We began with vanilla Gradient Descent (GD)—the classic method that moves in the direction of the steepest descent. While conceptually simple and mathematically elegant, GD can become inefficient on large datasets, especially when the loss surface varies dramatically in scale across dimensions.

To address these limitations, we turned to Stochastic Gradient Descent (SGD) and its generalization, Mini-batch SGD. These methods allow training on high-dimensional, large-scale datasets by computing gradients on a subset of the data. This introduces noise in each update, but enables significantly faster iterations. The balance between update variance and computational cost became a central theme—and we saw how the choice of batch size directly shapes this trade-off.

We then moved to Momentum and Nesterov Accelerated Gradient (NAG)—two techniques designed to overcome the slow, unstable convergence behavior seen in steep or ill-conditioned landscapes.

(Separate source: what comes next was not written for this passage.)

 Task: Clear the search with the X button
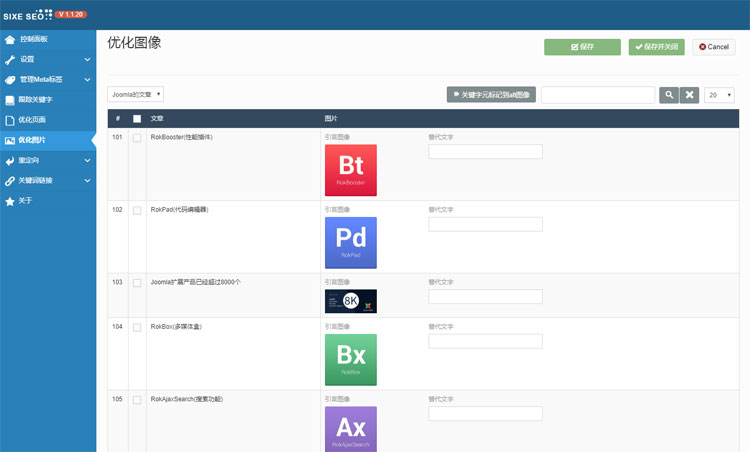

Momentum injects memory into the update process, accumulating past gradients to maintain direction across flat or noisy regions. NAG takes this a step further, computing gradients at a “lookahead” position to reduce overshooting and improve convergence efficiency.

To manage learning dynamically over time, we introduced learning rate schedules—linear decay, step decay, and cosine annealing. These help navigate the competing needs of early-stage exploration and late-stage precision, giving models the speed to move fast initially and the control to converge carefully.

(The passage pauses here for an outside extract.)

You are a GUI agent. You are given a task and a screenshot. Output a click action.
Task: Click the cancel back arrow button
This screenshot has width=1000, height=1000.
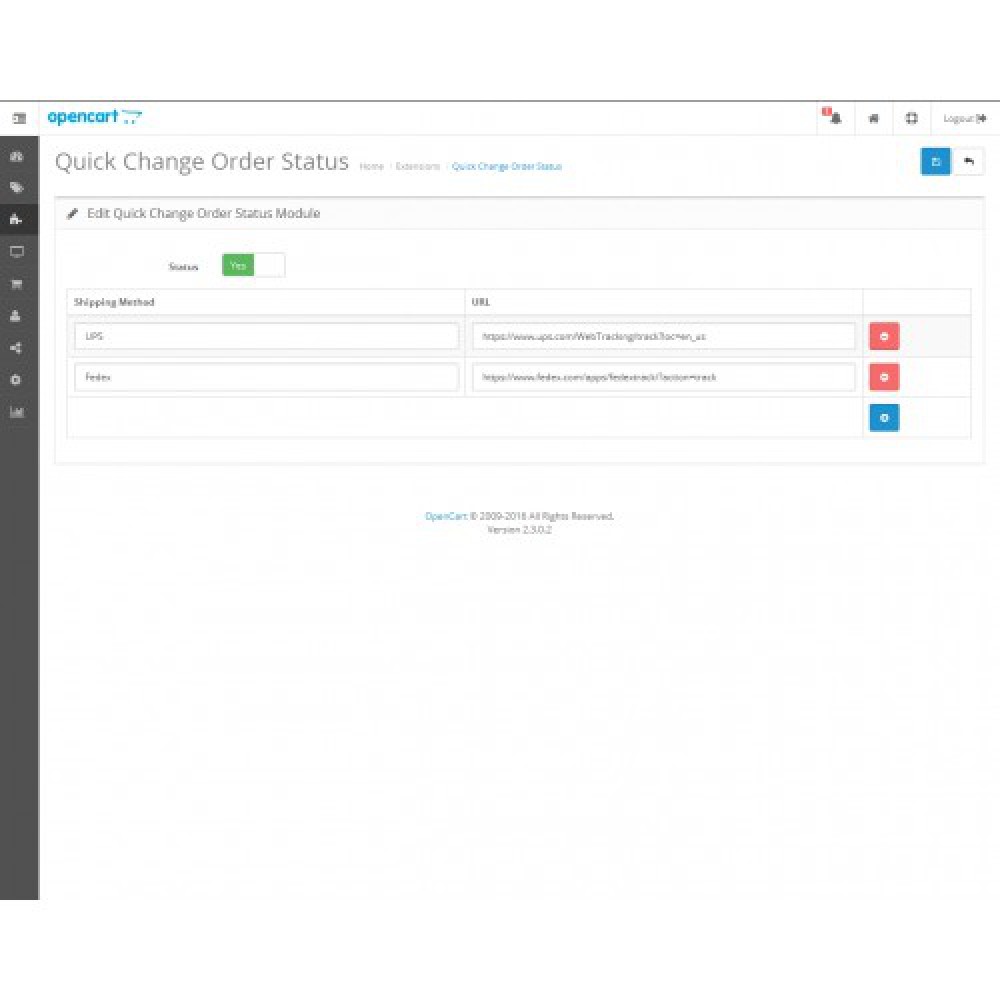[x=967, y=161]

Throughout the post, we applied these ideas to concrete settings like linear regression, exploring how each optimizer behaves in different regimes: clean vs noisy data, dense vs sparse features, and low- vs high-dimensional inputs. We observed how SGD’s stochasticity can both hurt and help, and how momentum-based methods often shine in sparse or directional settings where gradient signals are weak and inconsistent.

In short, while all these techniques ultimately aim to minimize the same loss, they do so with different biases, behaviors, and trade-offs. Understanding these differences—both in theory and through hands-on experimentation—is critical to building models that not only train efficiently, but also generalize well.